The discovery of PSMA expression in glial tumors has provided rationale for this particular imaging modality but it can also be considered in the context of the targeted radionuclide therapy with β or α-emitters. First experimental therapy of glioblastoma multiforme using [177Lu]Lu-PSMA-617 applied intravenously has been recently published by our group [29]. Despite earlier concern about a quick washout of the compound due to the non-specific uptake in microvascular endothelium (instead of the tumor cells), we were able to demonstrate a long-lasting accumulation of the β -emitting radioligand within the tumor. This finding seems to predict good chances for the development of this kind of treatment. For the qualification to PSMA-based radionuclide targeted therapy the TLR of more than 1.5 is commonly used as a qualification criterion to the radionuclide therapy [30]. If the [68Ga]Ga-PSMA-11 PET/CT had been used for qualification to the radionuclide therapy in this group, the criterion of TLR > 1.5 would have been fulfilled by one third of the patients.
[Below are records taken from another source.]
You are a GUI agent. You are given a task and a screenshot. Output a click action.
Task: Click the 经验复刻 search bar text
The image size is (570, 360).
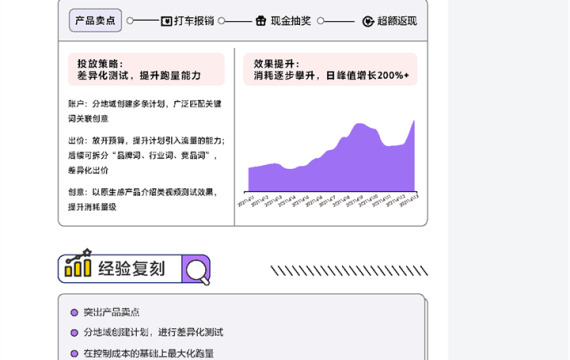(x=132, y=269)
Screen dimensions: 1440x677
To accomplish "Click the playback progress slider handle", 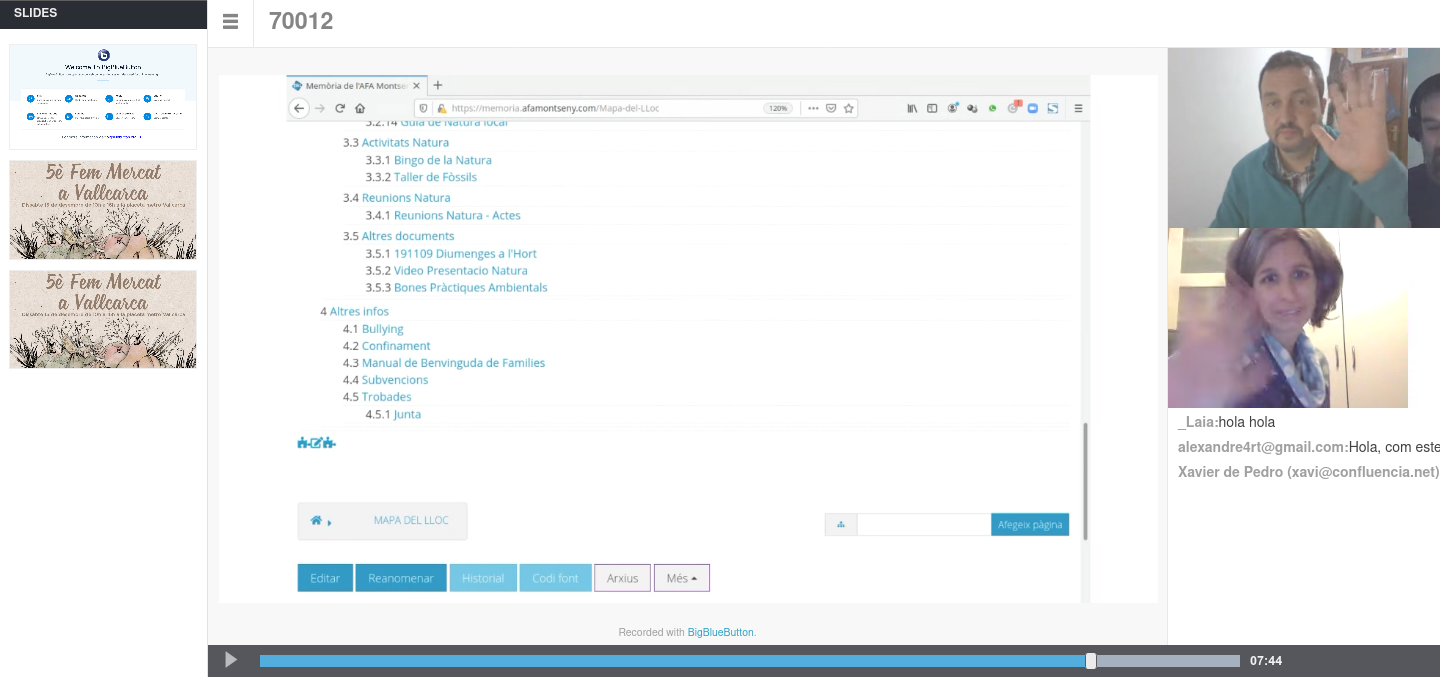I will click(x=1091, y=661).
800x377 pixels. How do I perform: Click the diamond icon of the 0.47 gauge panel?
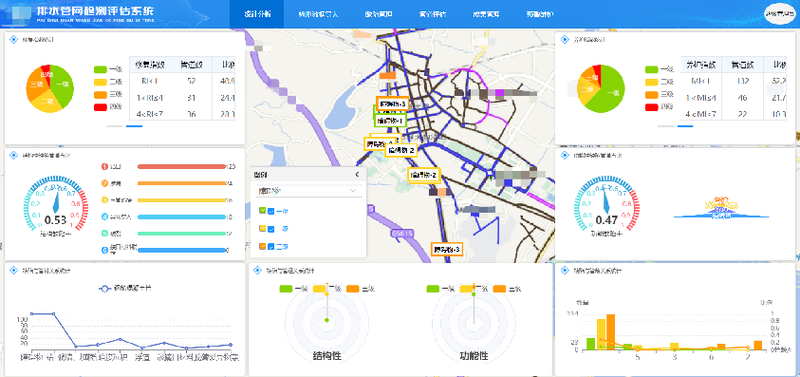tap(565, 155)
There are some limitations to this study. First, the sample size in grade III is small, so the differences in the measured parameters between grade III and grade IV subgroups, if any, do not reach statistical significance. Therefore, more extensive research on a larger number of patients, possibly multicenter trials, are warranted. The relatively small number of cases included is the result of strict inclusion criteria: only patients with a suspicion of recurrence were qualified. PET/CT scans obtained at different clinical settings, i.e. for staging or treatment response were not included. This rule should be appreciated as an advantage of this paper. But on the other hand, it could be considered as weakness, since only true-positive scans were acquired. Presence of patients without recurrence, with false-positive findings or with a negative scan despite relapse, would allow us to calculate the sensitivity and specificity.